Un elemento chiave per comprendere la storia della chiesa di Sant’Antonio Abate è costituito dall’iscrizione sul portale principale, che recita: ALLI ANNI MCCCXXXVI MESE GENNARU TOBALLO DE IANNI ME FECE. La data si riferisce all’anno in cui il portale venne scolpito, e, facendo riferimento al mese di gennaio, consente di dedurre che la costruzione della chiesa abbia verosimilmente avuto inizio l’anno precedente. Si rende noto per la prima volta il nome di Toballo de Ianni, direttore dei lavori in qualità di architetto e decoratore. 
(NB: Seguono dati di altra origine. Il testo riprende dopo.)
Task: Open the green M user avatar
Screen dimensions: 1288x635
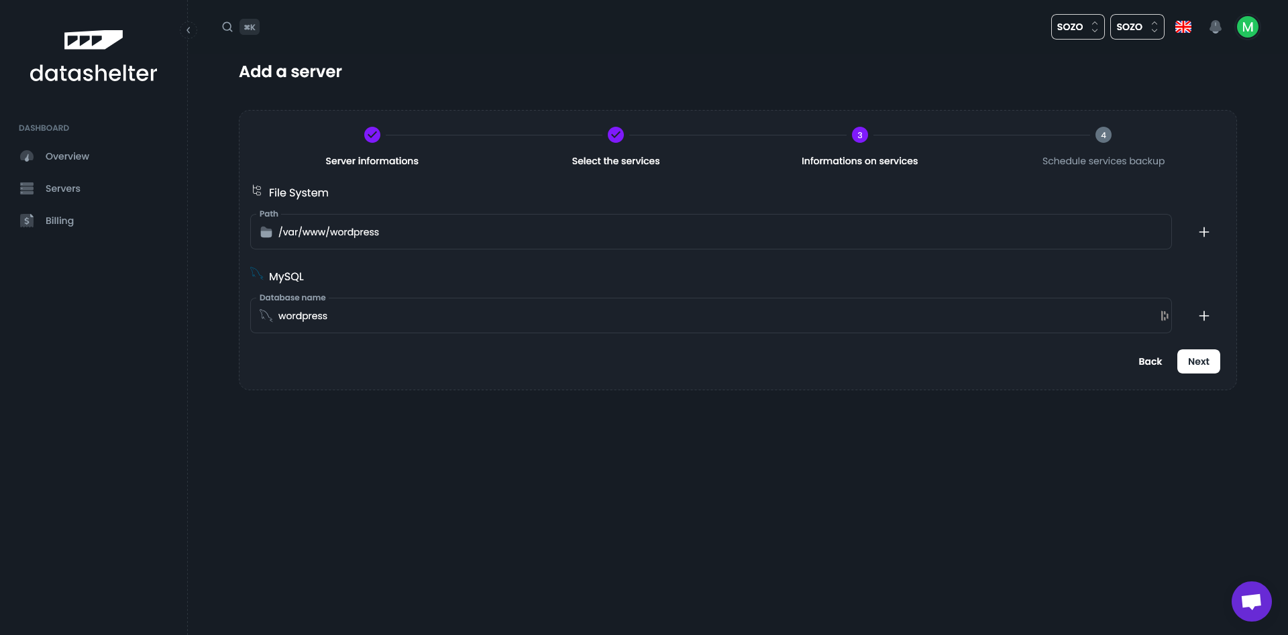Action: click(x=1247, y=27)
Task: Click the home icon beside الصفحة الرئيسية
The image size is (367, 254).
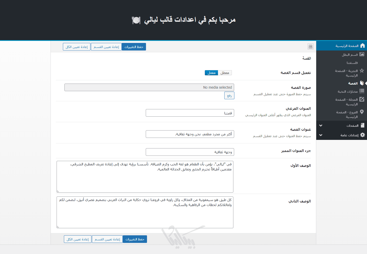Action: 362,46
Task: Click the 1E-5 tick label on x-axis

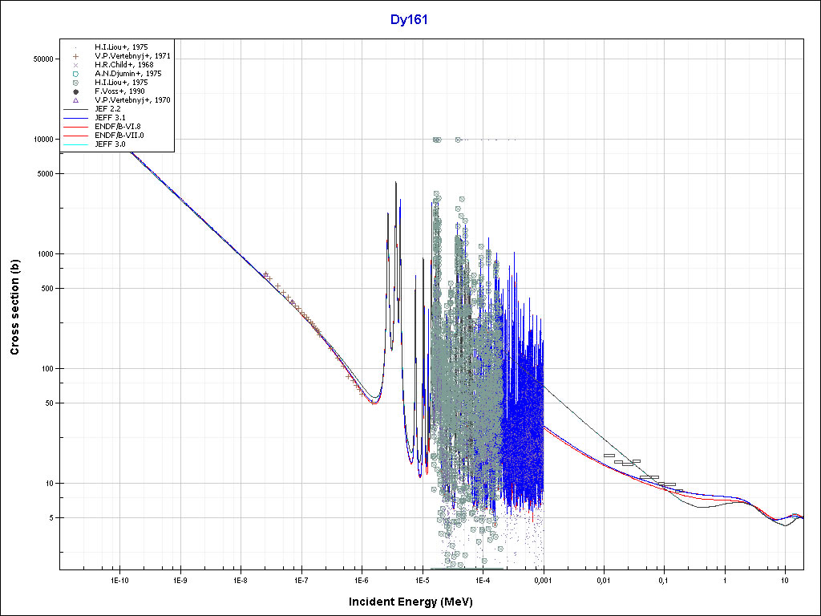Action: click(422, 579)
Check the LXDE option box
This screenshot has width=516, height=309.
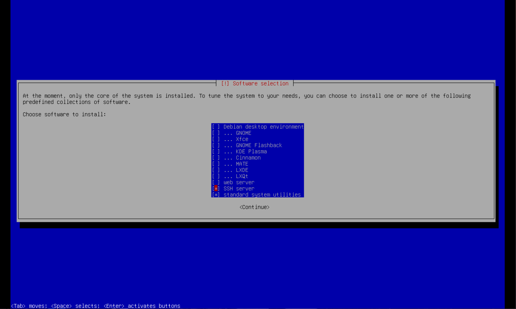(216, 170)
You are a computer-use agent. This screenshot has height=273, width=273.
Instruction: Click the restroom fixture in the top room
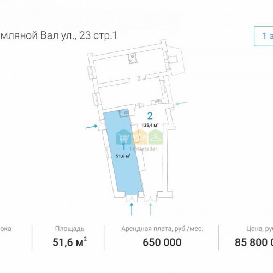pos(133,58)
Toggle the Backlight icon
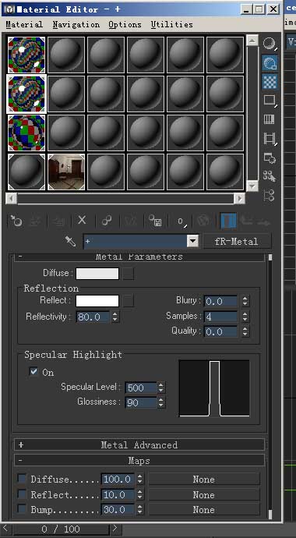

Il sito su cui sorge l’attuale edificio ospitava dapprima una cappella, inglobata successivamente nella struttura durante i lavori intorno al 1336. La presenza della primitiva cappella è evidente nella facciata che dà su piazzale Martiri d’Ungheria: in essa si nota come i conci della precedente parete avessero misure irregolari e fossero intervallati da scaglie inserite per posizionarli al meglio, mentre la porzione costruita in seguito mostra conci uniformi. Risale allo stesso periodo, inoltre, la realizzazione di un’ala destinata all’abitazione dei monaci adiacente alla chiesa e di un ospedale quasi di fronte. Quest’ultimo, nato come xenodochio, al fine di accogliere pellegrini e forestieri, venne, difatti, adibito ad ospedale, nel quale gli antoniani fornivano cure gratuite ai malati mediante rimedi galenici. A giudicare dagli elementi architettonici che lo contraddistinguono, il portico che univa chiesa e ospedale venne, invece, presumibilmente aggiunto intorno alla fine del XIV secolo. 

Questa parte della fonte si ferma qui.